After Indo-Pak, panel to submit report on Sino-India ties: Shashi Tharoor

Right now the panel is looking at Dokalam because it is “extremely topical”, the former minister of state for external affairs said.
Shashi Tharoor (EPS | D Sampath Kumar)
Shashi Tharoor (EPS | D Sampath Kumar)

NEW DELHI: The parliamentary committee on external affairs plans to submit a comprehensive report on Sino-Indian ties next year, and is currently looking at the "extremely topical" Dokalam issue, panel chairman Shashi Tharoor has said.

Tharoor said the panel wanted to take a comprehensive look at the India-China ties by understanding their trade and political relations, cooperation in international bodies and the Chinese attitude on India's membership bid for the Nuclear Suppliers Group (NSG), on terrorism and Pakistan among other aspects.

Right now the panel is looking at Dokalam because it is “extremely topical”, the former minister of state for external affairs told PTI.

"Just as this year we submitted to Parliament a report on Indo-Pakistan relations, similarly for next summer we want to submit a report on Sino-Indian relations," he said.

The Parliamentary Standing Committee on External Affairs held two meetings on the Dokalam situation last month.

At the first meeting where the panelÂ’s members were briefed by Foreign Secretary S Jaishankar, Congress vice president Rahul Gandhi had raised questions on media reports of Chinese action in the Dokalam area, a member present at the meeting had said on the condition of anonymity.

The second meeting was briefed by Jaishankar, Home Secretary Rajiv Gauba and Defence Secretary Sanjay Mitra.

The 73-day face-off between Indian and Chinese troops in Dokalam started on June 16 after the Indian side stopped the construction of a road by the Chinese Army. According to the external affairs ministry, the two forces "disengaged" on August 28.

On the Dokalam standoff, Tharoor said if the Chinese had “stopped doing something” that had triggered the reaction from India, then "clearly we had achieved something".

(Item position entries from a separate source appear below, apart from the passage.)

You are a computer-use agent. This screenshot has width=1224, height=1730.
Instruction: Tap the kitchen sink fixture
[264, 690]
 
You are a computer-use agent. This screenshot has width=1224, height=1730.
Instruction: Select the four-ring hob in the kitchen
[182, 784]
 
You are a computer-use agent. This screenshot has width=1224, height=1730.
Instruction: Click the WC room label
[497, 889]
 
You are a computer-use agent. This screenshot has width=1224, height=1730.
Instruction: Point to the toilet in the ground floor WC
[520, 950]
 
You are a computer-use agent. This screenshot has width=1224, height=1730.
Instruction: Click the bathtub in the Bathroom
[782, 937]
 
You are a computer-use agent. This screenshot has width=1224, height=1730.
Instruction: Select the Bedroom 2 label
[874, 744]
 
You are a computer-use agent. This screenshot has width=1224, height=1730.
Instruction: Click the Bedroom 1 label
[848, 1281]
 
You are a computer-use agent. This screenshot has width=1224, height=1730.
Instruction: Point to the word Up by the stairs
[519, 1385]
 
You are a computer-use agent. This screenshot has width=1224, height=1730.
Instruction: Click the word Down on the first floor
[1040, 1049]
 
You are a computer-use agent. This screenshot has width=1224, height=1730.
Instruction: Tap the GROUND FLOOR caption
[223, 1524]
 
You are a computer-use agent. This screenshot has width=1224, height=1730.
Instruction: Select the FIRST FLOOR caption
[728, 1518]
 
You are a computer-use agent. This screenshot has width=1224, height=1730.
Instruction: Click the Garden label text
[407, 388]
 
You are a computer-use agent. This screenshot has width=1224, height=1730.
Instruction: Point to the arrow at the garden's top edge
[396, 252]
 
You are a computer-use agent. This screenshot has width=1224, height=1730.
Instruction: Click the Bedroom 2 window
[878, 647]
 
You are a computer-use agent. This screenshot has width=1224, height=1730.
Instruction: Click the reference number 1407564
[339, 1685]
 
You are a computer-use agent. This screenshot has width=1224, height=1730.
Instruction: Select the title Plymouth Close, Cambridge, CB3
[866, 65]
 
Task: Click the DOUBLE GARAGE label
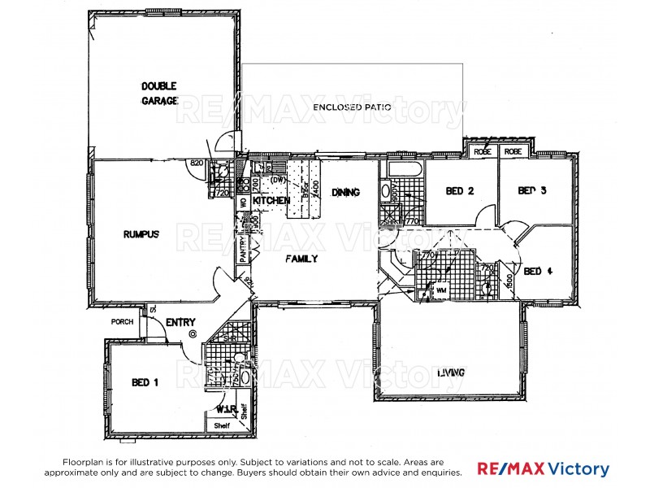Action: pos(158,93)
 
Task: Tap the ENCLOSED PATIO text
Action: pos(353,107)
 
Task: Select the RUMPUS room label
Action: pos(141,233)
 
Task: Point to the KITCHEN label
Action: pos(271,200)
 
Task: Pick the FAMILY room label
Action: pos(301,259)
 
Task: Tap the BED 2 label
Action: pos(460,191)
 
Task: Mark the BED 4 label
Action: pos(538,271)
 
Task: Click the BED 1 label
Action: pos(145,381)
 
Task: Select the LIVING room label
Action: pos(450,373)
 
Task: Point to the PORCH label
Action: pos(122,322)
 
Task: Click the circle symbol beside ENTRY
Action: pos(192,333)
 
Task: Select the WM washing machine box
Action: pos(441,290)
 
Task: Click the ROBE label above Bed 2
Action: pos(483,151)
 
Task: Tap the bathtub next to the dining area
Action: pos(404,171)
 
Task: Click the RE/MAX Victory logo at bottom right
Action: pos(542,469)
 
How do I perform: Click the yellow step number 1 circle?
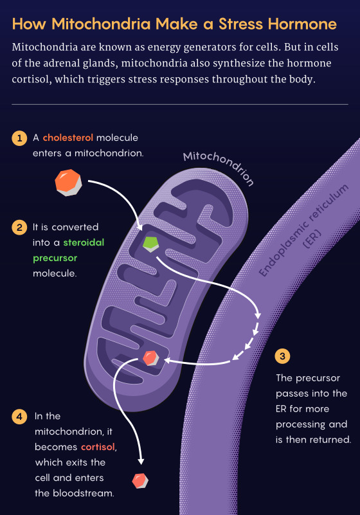(x=19, y=138)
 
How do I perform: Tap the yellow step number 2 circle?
(x=19, y=228)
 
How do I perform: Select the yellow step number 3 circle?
(x=282, y=356)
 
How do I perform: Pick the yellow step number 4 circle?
(x=19, y=417)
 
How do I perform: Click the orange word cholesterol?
(x=68, y=138)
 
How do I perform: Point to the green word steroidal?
(x=84, y=242)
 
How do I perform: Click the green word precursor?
(x=55, y=258)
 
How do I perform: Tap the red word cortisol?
(x=98, y=447)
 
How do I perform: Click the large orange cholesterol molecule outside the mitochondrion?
(x=68, y=183)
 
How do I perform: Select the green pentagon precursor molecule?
(x=151, y=244)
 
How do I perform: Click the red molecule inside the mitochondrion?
(x=151, y=358)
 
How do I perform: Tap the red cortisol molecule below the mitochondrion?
(x=140, y=481)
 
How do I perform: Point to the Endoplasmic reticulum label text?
(x=303, y=230)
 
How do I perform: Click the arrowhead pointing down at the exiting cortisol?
(x=141, y=462)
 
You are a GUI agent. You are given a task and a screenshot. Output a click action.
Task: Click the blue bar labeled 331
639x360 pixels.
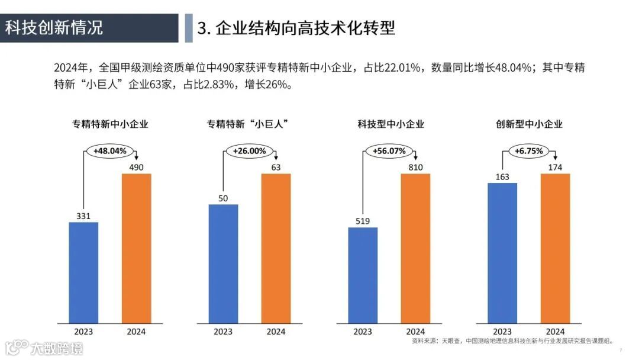click(x=83, y=272)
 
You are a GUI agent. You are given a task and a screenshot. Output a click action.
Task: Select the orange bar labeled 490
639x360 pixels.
click(x=136, y=248)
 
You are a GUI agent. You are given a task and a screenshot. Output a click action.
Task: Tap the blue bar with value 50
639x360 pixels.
click(x=223, y=263)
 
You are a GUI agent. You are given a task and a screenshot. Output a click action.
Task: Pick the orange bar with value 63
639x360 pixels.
click(x=276, y=248)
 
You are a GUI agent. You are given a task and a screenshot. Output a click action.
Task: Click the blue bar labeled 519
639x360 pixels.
click(x=363, y=275)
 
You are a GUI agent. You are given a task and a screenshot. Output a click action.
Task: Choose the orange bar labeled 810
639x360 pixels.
click(x=415, y=248)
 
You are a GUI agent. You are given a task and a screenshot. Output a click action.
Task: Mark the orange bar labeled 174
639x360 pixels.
click(x=555, y=248)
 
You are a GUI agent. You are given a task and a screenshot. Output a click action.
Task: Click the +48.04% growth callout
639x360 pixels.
click(x=110, y=151)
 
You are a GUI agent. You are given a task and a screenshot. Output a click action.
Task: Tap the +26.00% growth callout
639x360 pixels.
click(x=249, y=151)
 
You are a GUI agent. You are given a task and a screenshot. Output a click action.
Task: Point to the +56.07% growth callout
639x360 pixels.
click(x=389, y=151)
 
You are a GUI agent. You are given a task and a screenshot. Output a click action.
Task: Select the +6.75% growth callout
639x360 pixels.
click(x=528, y=151)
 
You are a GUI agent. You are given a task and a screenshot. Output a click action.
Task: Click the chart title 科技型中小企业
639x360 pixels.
click(x=390, y=124)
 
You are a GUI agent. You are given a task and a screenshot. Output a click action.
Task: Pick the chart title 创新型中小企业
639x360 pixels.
click(x=529, y=124)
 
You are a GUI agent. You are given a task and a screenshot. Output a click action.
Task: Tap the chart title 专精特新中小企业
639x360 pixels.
click(x=110, y=124)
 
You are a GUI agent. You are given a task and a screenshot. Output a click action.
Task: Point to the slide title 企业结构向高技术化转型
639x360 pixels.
click(x=296, y=28)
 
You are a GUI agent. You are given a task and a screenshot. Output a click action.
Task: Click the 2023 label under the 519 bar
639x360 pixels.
click(x=363, y=332)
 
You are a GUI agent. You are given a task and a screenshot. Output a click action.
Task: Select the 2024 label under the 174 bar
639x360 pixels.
click(x=555, y=332)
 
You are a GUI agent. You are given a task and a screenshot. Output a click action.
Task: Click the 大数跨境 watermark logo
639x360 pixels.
click(x=44, y=347)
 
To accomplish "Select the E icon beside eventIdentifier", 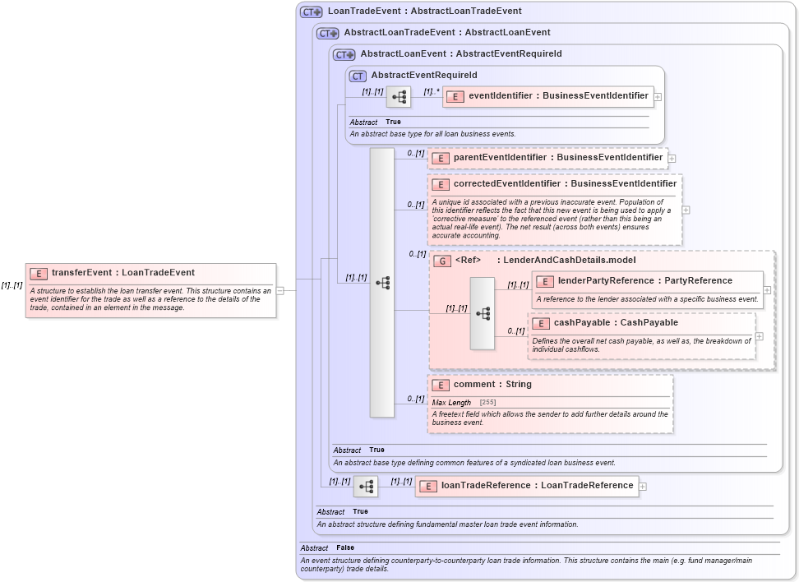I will (x=455, y=96).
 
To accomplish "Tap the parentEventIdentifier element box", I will (x=547, y=158).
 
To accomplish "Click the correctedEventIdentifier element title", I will (x=565, y=184).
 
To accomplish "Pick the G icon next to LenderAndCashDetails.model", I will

"If on the other hand, the stoppage is purely temporary and two weeks later they have started again, which is what we want to find out (during panel meetings), then there is some doubt as to whether the original portrayal of the incident as an Indian victory was accurate or not," the Congress MP from Thiruvananthapuram said.

Tharoor said for the preparation of the report on Indo- Pak ties, submitted in August this year, the panel had five or six hearings.

"Some with the foreign secretary alone, some with the foreign and defence secretaries and the military people, some with the commerce ministry, some with individual experts...We got everyone's view and we put it into a comprehensive report.

So our approach on China will be the same," he said.

On the government's foreign policy, Tharoor said there was no doubt that relations with Pakistan were at a "pretty bad low" and with China they were "not much better".

"In both the cases we have come down a long way from the kind of bonhomie that characterised these relationships at different phases in the last decade, including during Mr Modi's initial years of prime ministership," he said.

"In fact, with Pakistan, one can truly accuse the government of inconsistency because there have been so many ups and downs," he added.